Figure 2.. Maturity Hallmarks

We suggest that most cell types acquire the same set of specialized traits during their maturation. These hallmarks are grouped into interrelated changes in anatomy (form, gene circuitry, interconnectivity) and physiology (function, rhythms, proliferation) that underlie phenotypic specialization.

Figure 3.. Anatomical Maturation

(A) Cells morph to become specialized for specific tasks. Red blood cells turn into discs that withstand large deformations as they traverse the vasculature; cardiomyocytes morph into elongated rods that generate large contractile forces; and retinal pigment epithelial cells form polarized transport networks that support directional flow of cargo. (B) Gene regulatory networks define maturation states. Transcriptional circuits set by MAFA and ERRγ in pancreatic beta cells enact mature coupling of insulin secretion to glucose oxidative metabolism, and post-transcriptional circuits mediated by AMPK and mTOR in maturing cardiomyocytes direct a metabolic shift toward fatty acid oxidation. (C) Interconnectivity allows mature cells to execute complex tasks. Networks of synapsing neurons coordinate specialized sensory transduction; interdigitating kidney podocytes form slits that enable blood filtration; and tightly packed retinal pigment epithelial cells establish a semipermeable blood-retinal barrier.

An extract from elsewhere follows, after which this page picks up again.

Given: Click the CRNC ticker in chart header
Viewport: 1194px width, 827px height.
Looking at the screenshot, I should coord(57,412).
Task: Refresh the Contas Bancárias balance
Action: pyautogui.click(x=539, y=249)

Figure 4.. Physiological Maturation

(A) Function specialization defines maturational change. Mature beta cells respond to glucose stimulation with increased selectivity and insulin release capacity; mature motor neurons respond to steady stimulation with repeated firing of decreasing frequency; and mature hepatocytes expand export of albumin and bile salts, metabolize glycogen, and oxidize lipids for energy. (B) A rhythmic physiology is vital for maximally adaptive functioning. Hepatocytes consume glucose and synthesize glycogen and triglycerides with daytime feeding, and shift to fatty acid consumption, glycogen breakdown, and ketone synthesis during nighttime fasting. Mature red cells turn to anaerobic glycolysis as oxygen dips at night, and re-route flux to NAPH synthesis to reduce hemoglobin oxidation as it rises during the day. (C) Proliferative adaptations underlie maturation states. Mature cardiomyocytes are mostly quiescent, as shifting to lipid metabolism for energy triggers cell cycle arrest due to increased oxidative DNA damage.

Figure 5.. Maturity Triggers

We propose that cell maturation is instructed by cues from the environment that may be grouped into chemical (nutrients, oxygen, growth factors) and physical (mechanical, spatial, electrical) triggers. Manipulations to the culture environment in vitro and in vivo enable control over each of these triggers. The manipulations listed are but illustrative examples of emerging efforts to gain mastery over maturational development on multiple fronts.

Figure 6.. Harnessing Maturation for Research and Clinical Applications

A growing toolbox makes it increasingly possible to harness cell maturation for applications in basic research, pharmacology, and regenerative medicine. The toolbox includes biomaterials and electromechanical devices offering standardized, scalable, and dynamic control over the physical and chemical environment, key for consistent and accurate mature cell and tissue production. Applications include modeling human development, physiology, and disease; discovering and testing therapeutic drugs and biologicals; and replacing lost, damaged, or aged tissues.